Method: projects.locations.publishers.models.serverStreamingPredict

Perform a server-side streaming online prediction request for Vertex LLM streaming.

HTTP request

POST https://{service-endpoint}/v1beta1/{endpoint}:serverStreamingPredict

Where {service-endpoint} is one of the supported service endpoints.

Path parameters

Parameters
endpoint

string

Required. The name of the Endpoint requested to serve the prediction.
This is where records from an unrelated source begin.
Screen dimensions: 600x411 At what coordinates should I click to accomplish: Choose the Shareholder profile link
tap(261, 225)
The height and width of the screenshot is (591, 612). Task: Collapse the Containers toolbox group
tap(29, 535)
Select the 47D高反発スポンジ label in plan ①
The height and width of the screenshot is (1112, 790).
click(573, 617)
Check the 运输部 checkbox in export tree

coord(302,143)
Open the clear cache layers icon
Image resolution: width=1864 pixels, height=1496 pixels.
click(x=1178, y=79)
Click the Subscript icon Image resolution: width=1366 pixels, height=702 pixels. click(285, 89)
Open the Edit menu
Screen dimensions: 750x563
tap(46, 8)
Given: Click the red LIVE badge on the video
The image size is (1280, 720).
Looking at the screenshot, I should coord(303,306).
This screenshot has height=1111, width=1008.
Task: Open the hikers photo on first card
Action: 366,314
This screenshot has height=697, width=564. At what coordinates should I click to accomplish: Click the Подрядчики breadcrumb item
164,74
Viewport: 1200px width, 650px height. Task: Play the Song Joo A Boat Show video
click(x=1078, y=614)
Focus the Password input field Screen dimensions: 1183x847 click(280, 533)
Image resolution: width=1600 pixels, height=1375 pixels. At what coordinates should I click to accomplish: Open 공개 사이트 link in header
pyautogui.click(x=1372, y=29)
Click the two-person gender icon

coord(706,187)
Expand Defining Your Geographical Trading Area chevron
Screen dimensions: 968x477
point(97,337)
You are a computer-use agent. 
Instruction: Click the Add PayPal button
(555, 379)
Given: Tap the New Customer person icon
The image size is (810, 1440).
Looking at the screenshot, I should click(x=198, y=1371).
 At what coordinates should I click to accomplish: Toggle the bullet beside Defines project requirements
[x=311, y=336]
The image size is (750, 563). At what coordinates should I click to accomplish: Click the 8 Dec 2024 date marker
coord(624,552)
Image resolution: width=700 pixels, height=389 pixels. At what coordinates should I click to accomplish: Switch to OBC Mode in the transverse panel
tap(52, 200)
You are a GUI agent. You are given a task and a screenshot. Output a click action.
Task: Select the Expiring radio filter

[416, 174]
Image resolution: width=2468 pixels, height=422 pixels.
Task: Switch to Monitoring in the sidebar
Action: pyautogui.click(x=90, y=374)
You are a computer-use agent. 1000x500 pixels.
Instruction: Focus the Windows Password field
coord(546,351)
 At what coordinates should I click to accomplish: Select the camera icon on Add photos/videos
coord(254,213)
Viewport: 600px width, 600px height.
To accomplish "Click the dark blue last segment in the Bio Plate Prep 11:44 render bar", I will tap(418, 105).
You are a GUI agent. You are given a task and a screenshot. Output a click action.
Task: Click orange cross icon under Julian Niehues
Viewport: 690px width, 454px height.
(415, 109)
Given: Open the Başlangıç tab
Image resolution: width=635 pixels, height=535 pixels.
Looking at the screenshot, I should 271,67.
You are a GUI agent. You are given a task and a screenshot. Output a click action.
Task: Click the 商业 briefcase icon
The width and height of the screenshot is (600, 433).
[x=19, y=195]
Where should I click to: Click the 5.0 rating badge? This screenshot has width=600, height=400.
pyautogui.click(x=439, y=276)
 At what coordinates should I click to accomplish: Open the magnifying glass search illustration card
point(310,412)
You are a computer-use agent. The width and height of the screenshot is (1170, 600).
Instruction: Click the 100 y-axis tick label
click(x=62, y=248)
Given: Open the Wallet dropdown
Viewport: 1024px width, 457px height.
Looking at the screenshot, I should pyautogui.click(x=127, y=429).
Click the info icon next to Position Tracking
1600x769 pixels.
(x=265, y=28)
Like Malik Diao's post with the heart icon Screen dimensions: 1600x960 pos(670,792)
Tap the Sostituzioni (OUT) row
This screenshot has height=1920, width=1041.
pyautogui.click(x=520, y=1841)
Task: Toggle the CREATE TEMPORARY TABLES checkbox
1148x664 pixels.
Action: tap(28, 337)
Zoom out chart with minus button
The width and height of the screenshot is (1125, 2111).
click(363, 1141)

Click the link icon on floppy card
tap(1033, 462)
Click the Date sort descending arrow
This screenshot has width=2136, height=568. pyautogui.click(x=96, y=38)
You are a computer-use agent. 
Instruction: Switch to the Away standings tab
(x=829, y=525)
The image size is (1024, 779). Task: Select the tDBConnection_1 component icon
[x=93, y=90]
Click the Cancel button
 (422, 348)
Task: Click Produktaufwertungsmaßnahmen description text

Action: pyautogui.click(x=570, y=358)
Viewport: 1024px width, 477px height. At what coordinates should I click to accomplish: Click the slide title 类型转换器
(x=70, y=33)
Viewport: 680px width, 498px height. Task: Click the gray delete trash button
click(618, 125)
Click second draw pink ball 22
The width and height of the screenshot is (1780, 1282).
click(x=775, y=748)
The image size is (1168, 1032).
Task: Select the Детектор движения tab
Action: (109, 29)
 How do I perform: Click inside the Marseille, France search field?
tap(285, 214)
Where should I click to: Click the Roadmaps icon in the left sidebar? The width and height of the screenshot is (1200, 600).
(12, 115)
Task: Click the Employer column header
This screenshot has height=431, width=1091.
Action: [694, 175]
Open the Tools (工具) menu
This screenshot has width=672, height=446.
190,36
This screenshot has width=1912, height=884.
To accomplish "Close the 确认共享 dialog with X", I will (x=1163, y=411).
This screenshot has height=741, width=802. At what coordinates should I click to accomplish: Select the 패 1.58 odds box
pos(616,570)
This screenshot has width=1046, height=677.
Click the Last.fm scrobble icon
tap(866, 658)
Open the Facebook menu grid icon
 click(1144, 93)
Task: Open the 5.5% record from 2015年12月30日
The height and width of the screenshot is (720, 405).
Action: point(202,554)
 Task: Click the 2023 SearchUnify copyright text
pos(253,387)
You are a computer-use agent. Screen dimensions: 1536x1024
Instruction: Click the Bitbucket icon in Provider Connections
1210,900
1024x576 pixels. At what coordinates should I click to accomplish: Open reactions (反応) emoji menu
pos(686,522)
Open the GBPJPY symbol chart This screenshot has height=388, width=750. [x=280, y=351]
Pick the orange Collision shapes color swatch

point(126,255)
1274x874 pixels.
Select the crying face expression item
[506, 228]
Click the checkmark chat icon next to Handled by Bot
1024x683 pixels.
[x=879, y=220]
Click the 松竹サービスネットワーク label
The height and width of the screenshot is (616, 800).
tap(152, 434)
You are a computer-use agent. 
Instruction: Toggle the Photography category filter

Format: projects/{project}/locations/{location}/endpoints/{endpoint}

Request body

The request body contains data with the following structure:

JSON representation
{
  "inputs": [
    {
      object (Tensor)
    }
  ],
  "parameters": {
    object (Tensor)
  }
}
Fields
inputs[]

object (Tensor)

The prediction input.

parameters

object (Tensor)

The parameters that govern the prediction.

Response body

If successful, the response body contains a stream of StreamingPredictResponse instances.

Authorization scopes

Requires the following OAuth scope:

  • https://www.googleapis.com/auth/cloud-platform

For more information, see the Authentication Overview.

IAM Permissions

Requires the following IAM permission on the endpoint resource:

  • aiplatform.endpoints.predict

For more information, see the IAM documentation.